"I have made up my mind," Claude repeated, in a dull, dead voice, the voice of an obstinate man. "Good night."


CHAPTER XVIII

The six weeks' captivity on the hill in Sussex had been a success, and Vera was able to leave England before the first November fog descended upon Portland Place. She was in Rome, in the city where she had spent the happiest period of her life—the time in which she had first known what it meant for a woman to be adored, and lovely, and immeasurably rich. There she had first known the power of wealth and the influence of beauty; for her husband's position and her own attractions had assured her an immediate social success, and had made her a star in Roman society during her first season, while, over and above all other graces, she had the charm of novelty. But it was not the memory of social triumphs or of gratified vanity that was with her as she sat alone in the too spacious saloon, or roamed with languid step through other rooms as spacious and as lonely.

Sympathy had flowed in upon her from all her Roman acquaintances, and acquaintances of divers nationalities, the birds of passage, American, French, Spanish, German. Cards and little notes had descended upon the villa like a summer hailstorm; and she had responded with civility, but with no uncertain tone. Her mourning was to be a long mourning; and her seclusion was to be absolute. She had come to live a solitary life in her villa and gardens, to wander among ruins and steep herself in the poetry of the city. She had come not to the Rome of the present, but to the Rome of the past. This was how she explained her life to the officious people who wanted to force distractions upon her; and who in secret were already hatching matrimonial schemes by which the Provana millions might be made to infuse new life into princely races that were perishing in financial atrophy.
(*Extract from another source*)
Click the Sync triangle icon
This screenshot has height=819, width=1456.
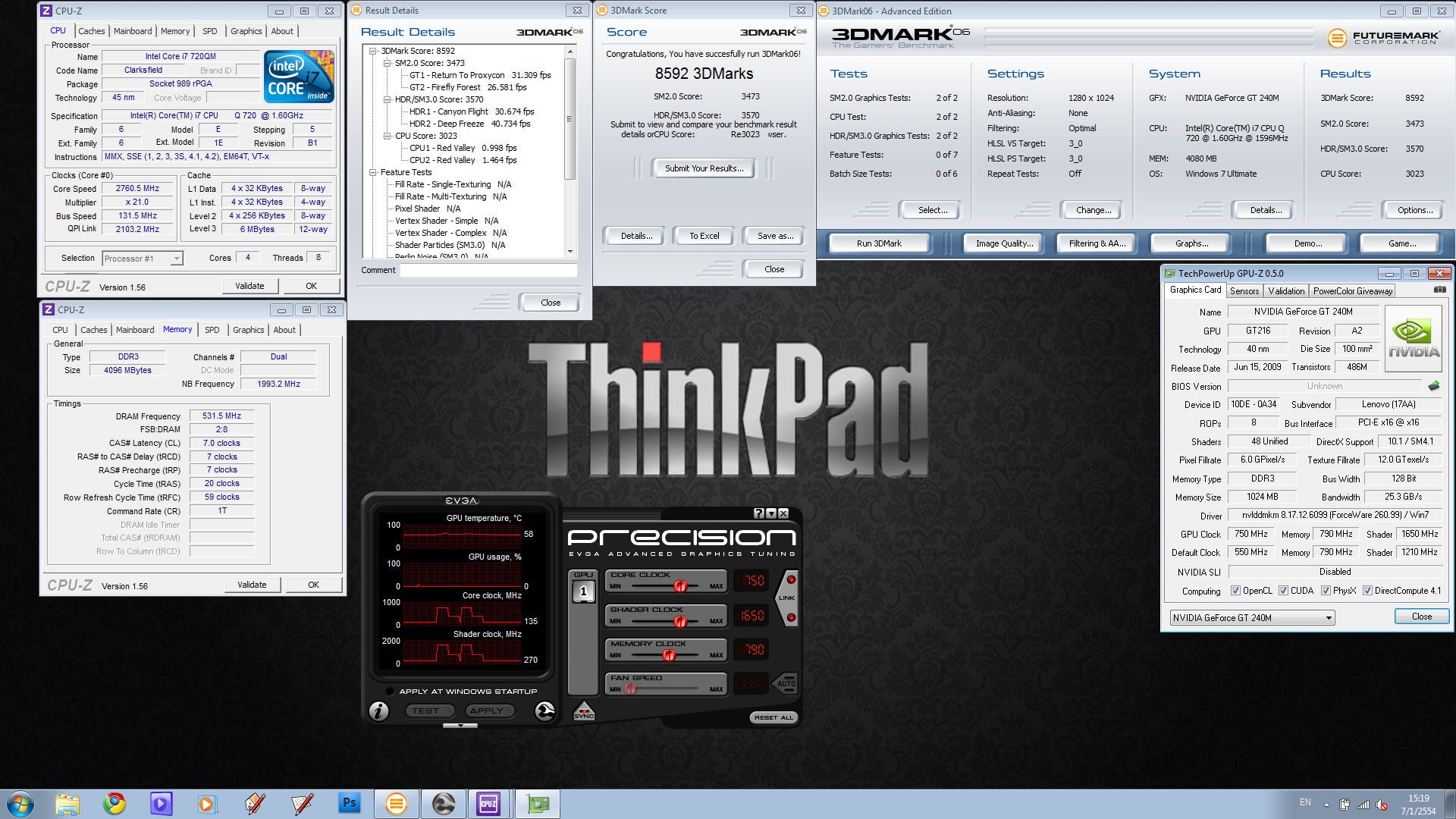(x=584, y=711)
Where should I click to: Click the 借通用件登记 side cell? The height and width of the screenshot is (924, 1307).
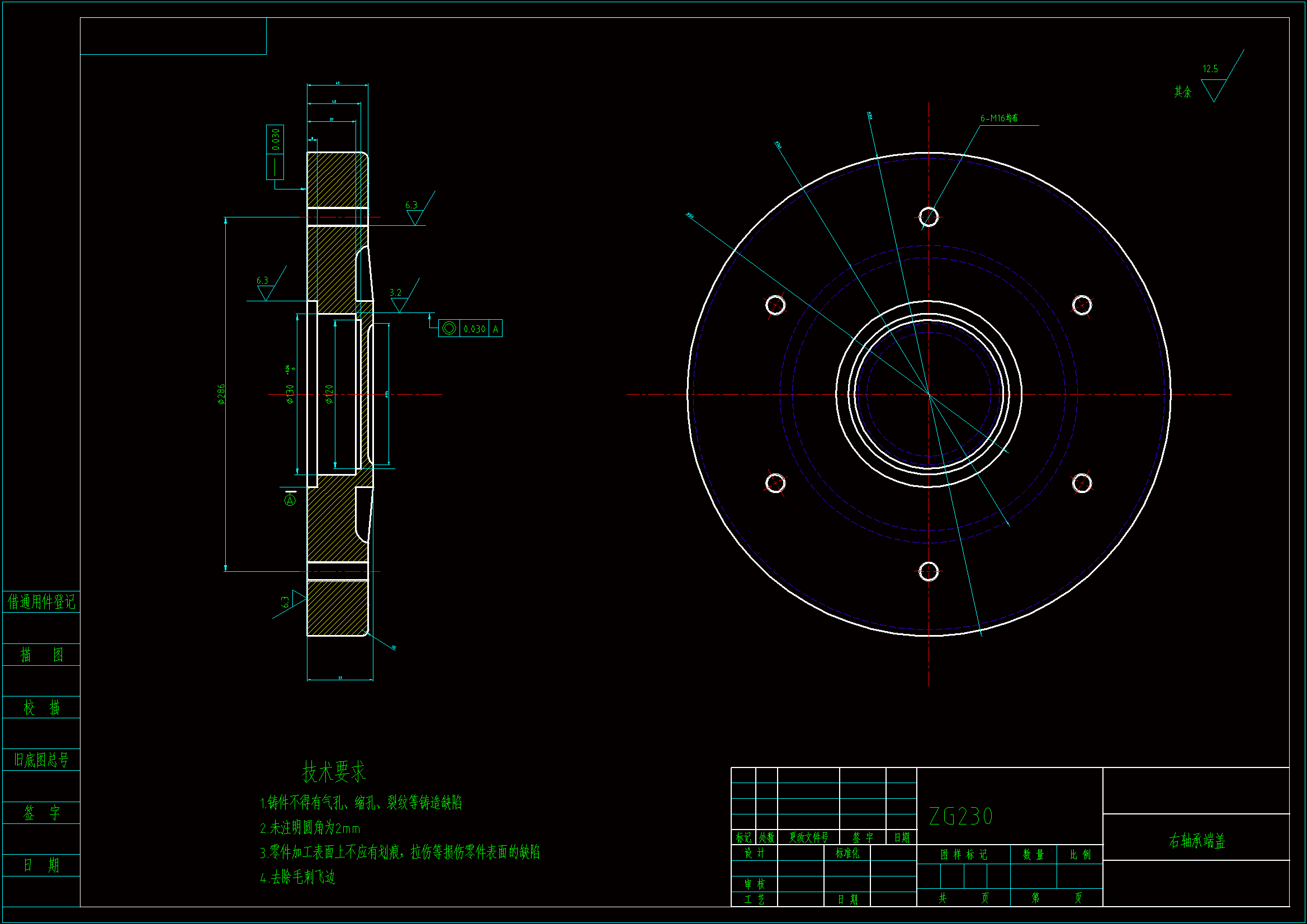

The Villa Provana was on high ground, beyond the Porta del Popolo, and the view from the gardens commanded the roofs and towers and cupolas of the city, and the dominating mass of the great basilica, which dwarfs all other monuments, and reduces papal Rome, with its heterogeneous roofs and turrets, steeples and obelisks, to a mere foreground for that one stupendous dome.

Day after day, in those short winter afternoons, Vera stood on the terrace in front of the villa, leaning languidly against the marble balustrade, and watching the evening mists rising slowly over the city, and the grey of the great dome gradually deepening to purple, while the golden light in the west grew more intense, and orange changed to crimson.

She was never tired of gazing at that incomparable prospect. How often in her honeymoon year she had stood there, with Mario Provana at her side, questioning him with a childish delight, and making him point out and explain every tower and every cupola, the classic, the papal, the old and the new; churches, palaces, public buildings, municipal and royal, picture-galleries, museums, fountains! It was there, as an idolised young wife, with her husband's strong arm supporting her, as she leant against him, in the pleasant fatigue after a day of pleasure, that she had learnt to know Rome, and that she had discovered how dearly the hard man of business loved the city of his birth. It was there he had told her what Victor Emanuel and Cavour—the soldier and the statesman—had done for Italy; and how that which had been but a geographical expression, a patchwork of petty states—for the most part under foreign rulers—had become the name of a great nation in the van of progress.

She thought of him now, evening after evening, in the unbroken silence and solitude of the long terrace on the crown of the hill, and only a little lower than the terrace on the Pincio. She looked backward across the arid desert of her five years of society under Disbrowe influences, five years of life that seemed worthless and joyless compared with that year of a happiness she had almost forgotten, till her husband's death carried all her thoughts back to the past: to the time when she had given him love for love; to the days that she could think of without remorse.

"Oh, God, if I had died at the end of that year, what a happy life mine would have been!"